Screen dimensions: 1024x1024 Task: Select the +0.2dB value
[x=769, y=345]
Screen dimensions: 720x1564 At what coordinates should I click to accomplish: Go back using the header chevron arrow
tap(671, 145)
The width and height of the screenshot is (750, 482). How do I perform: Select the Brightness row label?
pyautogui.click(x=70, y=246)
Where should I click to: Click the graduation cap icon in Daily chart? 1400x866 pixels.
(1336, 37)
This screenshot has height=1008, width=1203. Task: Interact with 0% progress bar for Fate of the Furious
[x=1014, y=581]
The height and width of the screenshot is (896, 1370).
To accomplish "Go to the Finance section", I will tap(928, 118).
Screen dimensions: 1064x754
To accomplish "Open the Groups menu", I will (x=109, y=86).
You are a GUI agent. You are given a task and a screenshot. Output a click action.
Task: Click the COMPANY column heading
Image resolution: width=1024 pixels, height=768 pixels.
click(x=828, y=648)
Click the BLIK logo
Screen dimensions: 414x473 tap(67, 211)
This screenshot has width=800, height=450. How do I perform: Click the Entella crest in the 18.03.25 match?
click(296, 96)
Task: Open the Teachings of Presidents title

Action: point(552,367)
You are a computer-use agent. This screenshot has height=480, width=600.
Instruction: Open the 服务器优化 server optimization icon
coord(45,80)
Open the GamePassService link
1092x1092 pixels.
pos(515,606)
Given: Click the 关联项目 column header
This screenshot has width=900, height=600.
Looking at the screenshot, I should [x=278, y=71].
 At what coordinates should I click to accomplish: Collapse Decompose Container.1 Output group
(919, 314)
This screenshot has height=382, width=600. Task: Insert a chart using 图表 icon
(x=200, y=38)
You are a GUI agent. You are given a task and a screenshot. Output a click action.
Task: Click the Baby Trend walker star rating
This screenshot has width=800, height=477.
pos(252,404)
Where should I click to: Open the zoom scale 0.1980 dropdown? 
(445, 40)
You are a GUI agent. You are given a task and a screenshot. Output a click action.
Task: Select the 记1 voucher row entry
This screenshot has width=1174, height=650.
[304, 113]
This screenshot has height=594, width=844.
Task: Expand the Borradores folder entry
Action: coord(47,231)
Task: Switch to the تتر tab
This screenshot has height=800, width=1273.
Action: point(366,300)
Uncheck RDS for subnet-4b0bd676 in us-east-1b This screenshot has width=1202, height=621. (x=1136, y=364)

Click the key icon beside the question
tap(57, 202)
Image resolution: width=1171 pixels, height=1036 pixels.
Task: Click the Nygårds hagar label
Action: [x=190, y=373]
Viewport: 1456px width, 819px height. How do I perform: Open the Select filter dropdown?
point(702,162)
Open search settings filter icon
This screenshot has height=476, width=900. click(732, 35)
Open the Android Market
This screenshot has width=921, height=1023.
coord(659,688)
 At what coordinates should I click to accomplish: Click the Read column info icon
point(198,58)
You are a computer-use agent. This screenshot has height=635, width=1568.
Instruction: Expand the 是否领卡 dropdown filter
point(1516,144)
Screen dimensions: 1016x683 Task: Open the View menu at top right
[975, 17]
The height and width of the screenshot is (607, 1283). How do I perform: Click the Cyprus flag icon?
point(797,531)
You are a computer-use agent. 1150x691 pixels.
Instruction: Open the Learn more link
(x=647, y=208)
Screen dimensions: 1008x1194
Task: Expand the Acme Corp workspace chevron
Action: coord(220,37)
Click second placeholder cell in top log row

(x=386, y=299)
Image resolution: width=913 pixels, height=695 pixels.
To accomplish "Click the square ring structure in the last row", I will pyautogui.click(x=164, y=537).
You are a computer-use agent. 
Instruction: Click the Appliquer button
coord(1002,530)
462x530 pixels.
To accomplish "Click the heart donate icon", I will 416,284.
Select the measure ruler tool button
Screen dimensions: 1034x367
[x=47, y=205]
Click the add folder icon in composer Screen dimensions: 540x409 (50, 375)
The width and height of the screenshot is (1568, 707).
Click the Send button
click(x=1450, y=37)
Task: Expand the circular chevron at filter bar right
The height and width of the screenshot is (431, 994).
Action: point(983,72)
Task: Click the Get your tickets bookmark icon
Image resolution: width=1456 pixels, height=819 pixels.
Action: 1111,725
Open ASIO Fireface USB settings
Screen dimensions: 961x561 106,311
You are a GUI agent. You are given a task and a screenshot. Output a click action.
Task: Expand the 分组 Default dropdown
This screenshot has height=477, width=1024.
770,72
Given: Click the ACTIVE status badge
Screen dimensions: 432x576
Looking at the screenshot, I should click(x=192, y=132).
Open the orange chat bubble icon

• Task item:
Output a faithful copy of every entry, keeping each line as written.

• Task solution:
Screen dimensions: 1024x1024 Task: Select the +0.2dB value
[x=769, y=345]
Screen dimensions: 720x1564 At what coordinates should I click to accomplish: Go back using the header chevron arrow
tap(671, 145)
The width and height of the screenshot is (750, 482). How do I perform: Select the Brightness row label?
pyautogui.click(x=70, y=246)
Where should I click to: Click the graduation cap icon in Daily chart? 1400x866 pixels.
(1336, 37)
This screenshot has height=1008, width=1203. Task: Interact with 0% progress bar for Fate of the Furious
[x=1014, y=581]
The height and width of the screenshot is (896, 1370).
To accomplish "Go to the Finance section", I will tap(928, 118).
Screen dimensions: 1064x754
To accomplish "Open the Groups menu", I will (x=109, y=86).
You are a GUI agent. You are given a task and a screenshot. Output a click action.
Task: Click the COMPANY column heading
Image resolution: width=1024 pixels, height=768 pixels.
click(x=828, y=648)
Click the BLIK logo
Screen dimensions: 414x473 tap(67, 211)
This screenshot has width=800, height=450. How do I perform: Click the Entella crest in the 18.03.25 match?
click(296, 96)
Task: Open the Teachings of Presidents title

Action: point(552,367)
You are a computer-use agent. This screenshot has height=480, width=600.
Instruction: Open the 服务器优化 server optimization icon
coord(45,80)
Open the GamePassService link
1092x1092 pixels.
pos(515,606)
Given: Click the 关联项目 column header
This screenshot has width=900, height=600.
Looking at the screenshot, I should [x=278, y=71].
 At what coordinates should I click to accomplish: Collapse Decompose Container.1 Output group
(919, 314)
This screenshot has height=382, width=600. Task: Insert a chart using 图表 icon
(x=200, y=38)
You are a GUI agent. You are given a task and a screenshot. Output a click action.
Task: Click the Baby Trend walker star rating
This screenshot has width=800, height=477.
pos(252,404)
Where should I click to: Open the zoom scale 0.1980 dropdown? 
(445, 40)
You are a GUI agent. You are given a task and a screenshot. Output a click action.
Task: Select the 记1 voucher row entry
This screenshot has width=1174, height=650.
[304, 113]
This screenshot has height=594, width=844.
Task: Expand the Borradores folder entry
Action: coord(47,231)
Task: Switch to the تتر tab
This screenshot has height=800, width=1273.
Action: point(366,300)
Uncheck RDS for subnet-4b0bd676 in us-east-1b This screenshot has width=1202, height=621. (x=1136, y=364)

Click the key icon beside the question
tap(57, 202)
Image resolution: width=1171 pixels, height=1036 pixels.
Task: Click the Nygårds hagar label
Action: [x=190, y=373]
Viewport: 1456px width, 819px height. How do I perform: Open the Select filter dropdown?
point(702,162)
Open search settings filter icon
This screenshot has height=476, width=900. click(732, 35)
Open the Android Market
This screenshot has width=921, height=1023.
coord(659,688)
 At what coordinates should I click to accomplish: Click the Read column info icon
point(198,58)
You are a computer-use agent. This screenshot has height=635, width=1568.
Instruction: Expand the 是否领卡 dropdown filter
point(1516,144)
Screen dimensions: 1016x683 Task: Open the View menu at top right
[975, 17]
The height and width of the screenshot is (607, 1283). How do I perform: Click the Cyprus flag icon?
point(797,531)
You are a computer-use agent. 1150x691 pixels.
Instruction: Open the Learn more link
(x=647, y=208)
Screen dimensions: 1008x1194
Task: Expand the Acme Corp workspace chevron
Action: coord(220,37)
Click second placeholder cell in top log row

(x=386, y=299)
Image resolution: width=913 pixels, height=695 pixels.
To accomplish "Click the square ring structure in the last row", I will pyautogui.click(x=164, y=537).
You are a computer-use agent. 
Instruction: Click the Appliquer button
coord(1002,530)
462x530 pixels.
To accomplish "Click the heart donate icon", I will 416,284.
Select the measure ruler tool button
Screen dimensions: 1034x367
[x=47, y=205]
Click the add folder icon in composer Screen dimensions: 540x409 (50, 375)
The width and height of the screenshot is (1568, 707).
Click the Send button
click(x=1450, y=37)
Task: Expand the circular chevron at filter bar right
The height and width of the screenshot is (431, 994).
Action: point(983,72)
Task: Click the Get your tickets bookmark icon
Image resolution: width=1456 pixels, height=819 pixels.
Action: 1111,725
Open ASIO Fireface USB settings
Screen dimensions: 961x561 106,311
You are a GUI agent. You are given a task and a screenshot. Output a click action.
Task: Expand the 分组 Default dropdown
This screenshot has height=477, width=1024.
770,72
Given: Click the ACTIVE status badge
Screen dimensions: 432x576
Looking at the screenshot, I should click(x=192, y=132).
Open the orange chat bubble icon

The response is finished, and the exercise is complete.